Facebook User IDs were sold to data brokers, company admits
In yet another black eye for social networking site Facebook, the site disclosed Friday that several developers were selling user data to a third-party. User IDs, or unique identifiers given to every registered member of the site, allow an application to look up a user's public personal information.
As a result of the discovery the offending developers have been placed on a six-month suspension. While not identifying those at fault, the company did say at least one data broker -- RapLeaf, Inc. -- came forward to assist in the investigation. It was not immediately clear if RapLeaf was the purchasing broker, although it agreed to delete any user IDs in its possession.
"Facebook has never sold and will never sell user information," engineer Mike Vernal wrote in a blog post on the site. "We also have zero tolerance for data brokers because they undermine the value that users have come to expect from Facebook."
Less than a dozen developers will be suspended as a result of the company's internal investigation, Vernal reported. These companies would also be subject to "audits" to ensure continuing compliance.
The issue was first disclosed in mid-October after the Wall Street Journal reported that tens of millions of these user IDs had been compromised. However, at that time Facebook did not say that developers may have been intentionally disclosing these identifiers for profit.

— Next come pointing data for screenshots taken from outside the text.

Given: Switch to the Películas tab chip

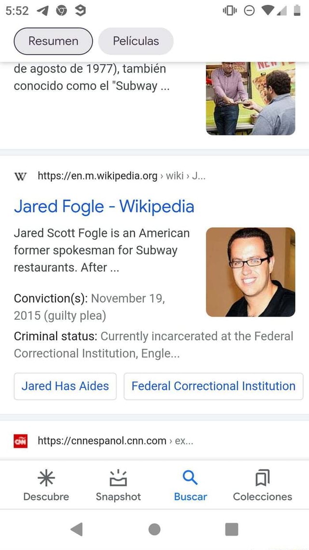Looking at the screenshot, I should tap(136, 41).
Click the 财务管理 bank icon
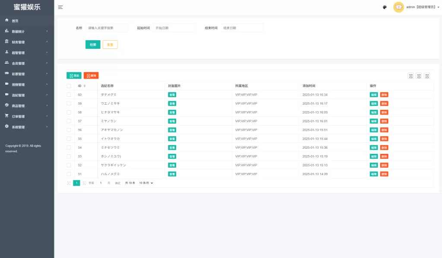This screenshot has height=258, width=442. click(x=7, y=41)
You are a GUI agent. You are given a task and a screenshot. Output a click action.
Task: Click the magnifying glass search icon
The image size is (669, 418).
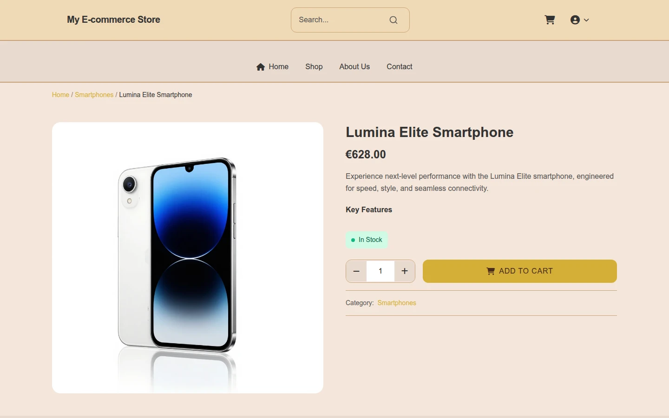tap(394, 20)
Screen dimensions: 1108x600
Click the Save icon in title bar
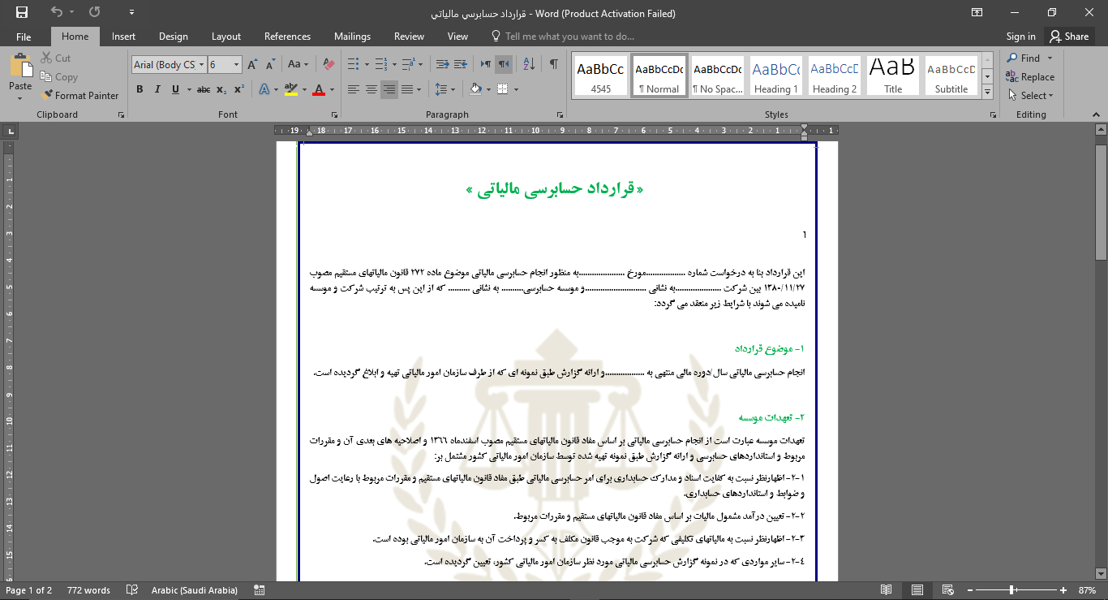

Regardless, the site again stressed that private information was not at risk, just the data that a user may have made publicly available. It also has spurred the company to launch a new way of identifying user IDs anonymously which all developers would be required to use by January 1. APIs to take advantage of this new functionality would be released next week.
"In taking these steps, we believe we are taking the appropriate measures to ensure people stay in control of their information, while providing developers the tools they need to create engaging social experiences," Vernal said.